Obviously, all this has been conveniently forgotten in the debate over triple talaq, which too, in a way, falls in the realm of belief. Worse, in 1992, the BJP government of Uttar Pradesh reneged on its promise of ensuring the safety of the Babri Masjid, which was razed to the ground on December 6 that year.

Political ends

Naidu had me chortling in the concluding paragraph in which he observes,

“Let there be a wider debate on this critical issue [triple talaq].”

The BJP’s love for debate is a newfound one. Till now, it has shown a penchant for silencing anyone who questions the extant idea of nationalism and the Army’s role in states witnessing secessionism. Or when a Hindu woman asserts her right to marry a Muslim man, or teenagers decide to celebrate Valentine’s Day, or an Indian Administrative Services officer wonders on Facebook why he cannot find any books by Deen Dayal Upadhyay to “gauge his ideological stance.” As for debates on history, listen to what its renowned practitioner Romila Thapar told Scroll.in last year, “Before anyone can debate the Sangh, it has to stop abusing its opponents.”

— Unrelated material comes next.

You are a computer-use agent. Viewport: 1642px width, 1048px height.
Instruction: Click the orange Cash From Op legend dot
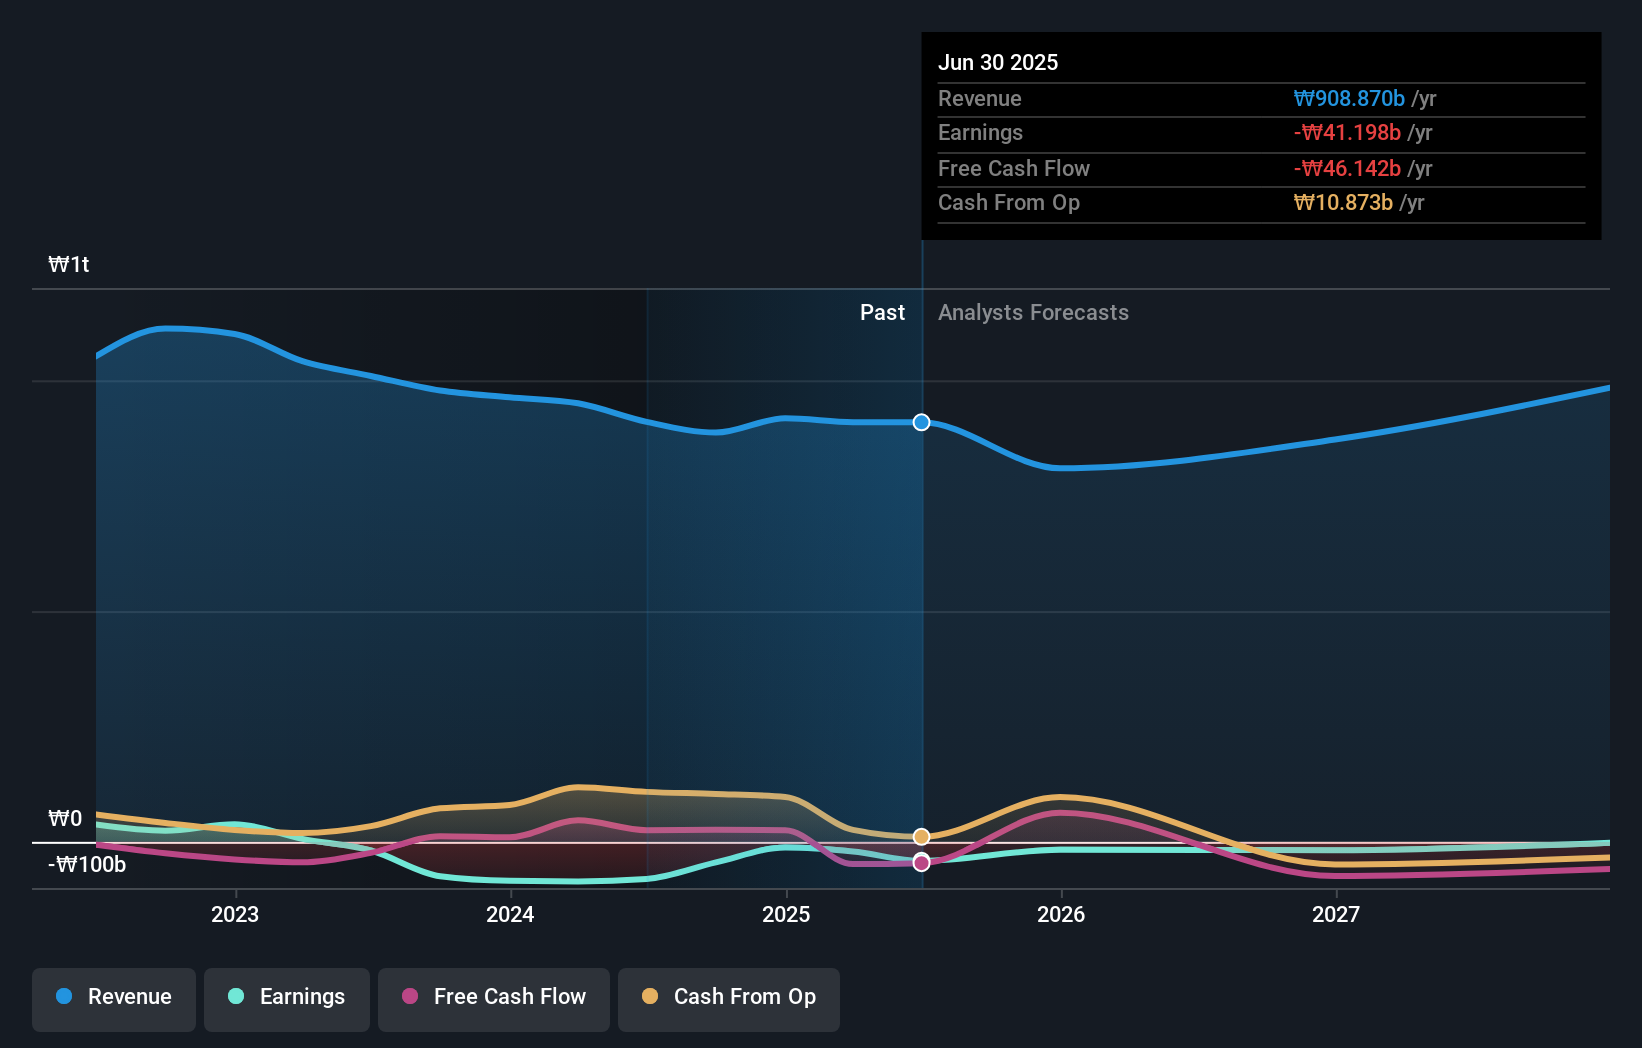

Let us face it, Naidu wishes to debate the issue of triple talaq because it suits the BJP. He and other BJP leaders know that attempts to reform Muslim Personal Law will provoke the Muslim Personal Law Board to join the slanging match in television studios. Soon, you will see them organise street protests.

The BJP will argue that since Hindu law has been altered, Muslim law should be too and that secularism demands it. BJP leaders will clamour, as Naidu has, that Muslim women must experience the balmy breeze of changing times. The furious debate will turn triple talaq into an electoral issue before Uttar Pradesh goes to the Assembly poll early next year, thereby creating the political ambience for Hindu and Muslim consolidation.

Indeed, Hindutva and Muslim organisations have helped each other grow right through the 20th century. It continues even today. This is why Naidu’s modernity is politically expedient. It is a stick to goad Muslims in order to build a Hindu vote bank.

Ajaz Ashraf is a journalist in Delhi. His novel, The Hour Before Dawn, has as its backdrop the demolition of the Babri Masjid.